Directions for this task: Output the lines of the listing below exactly, starting at the line containing "Where should I" and stopping after the last line, with any pictures dropped.

*** Block opens ***

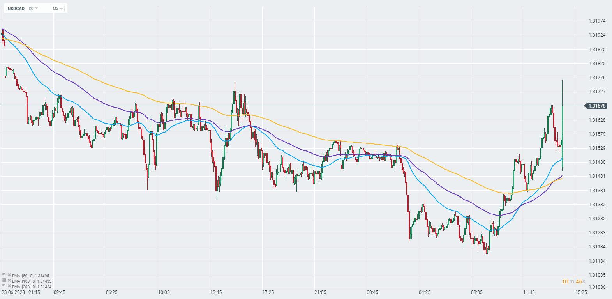Screen dimensions: 612x299
Task: Click the candle countdown timer
Action: [x=574, y=281]
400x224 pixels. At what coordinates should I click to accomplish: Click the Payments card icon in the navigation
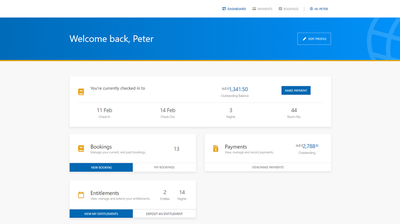pos(254,9)
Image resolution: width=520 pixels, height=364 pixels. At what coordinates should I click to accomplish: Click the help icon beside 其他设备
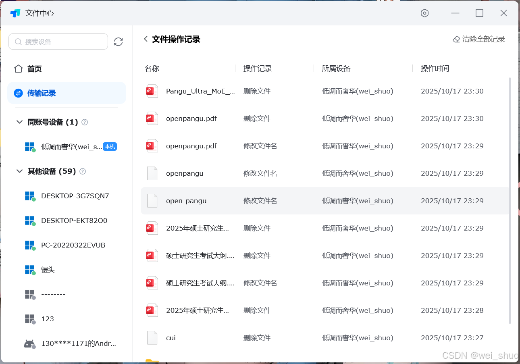point(83,171)
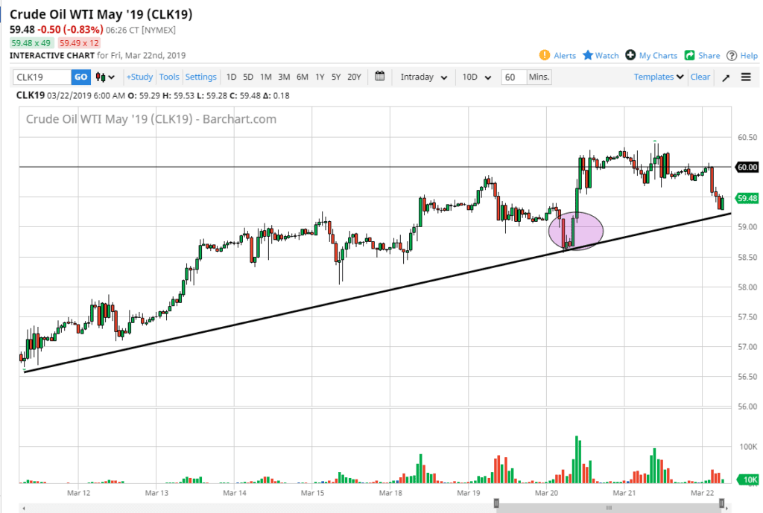The image size is (763, 513).
Task: Open the calendar date picker icon
Action: pyautogui.click(x=380, y=77)
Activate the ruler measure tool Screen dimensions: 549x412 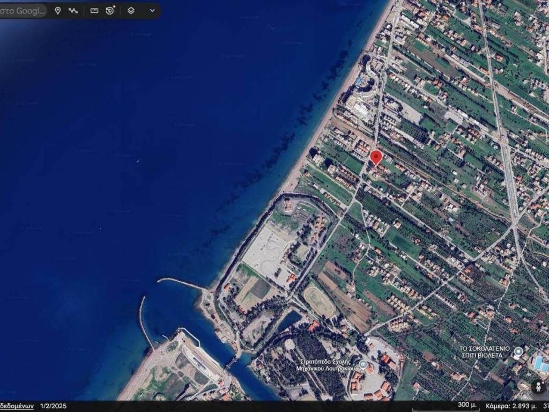pyautogui.click(x=94, y=11)
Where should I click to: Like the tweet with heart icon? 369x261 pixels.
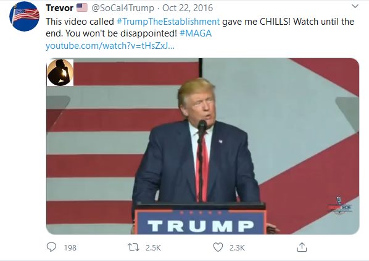(x=218, y=247)
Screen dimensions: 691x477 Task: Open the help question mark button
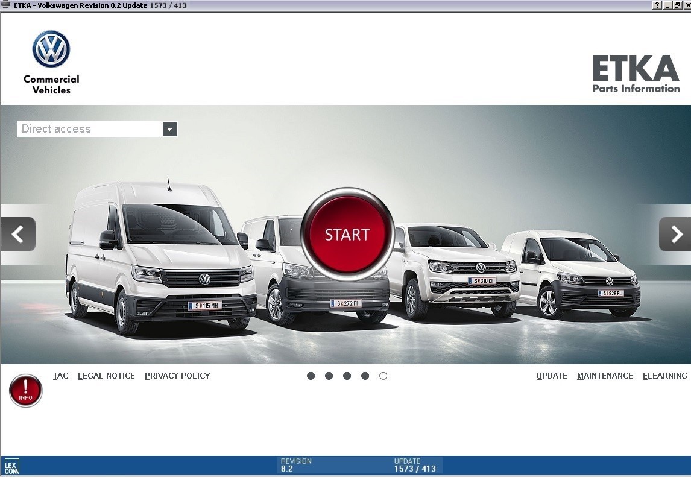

*** Block closes ***

Your response:
Where should I click to: Like the tweet with heart icon? 369x261 pixels.
(x=218, y=247)
Screen dimensions: 691x477 Task: Open the help question mark button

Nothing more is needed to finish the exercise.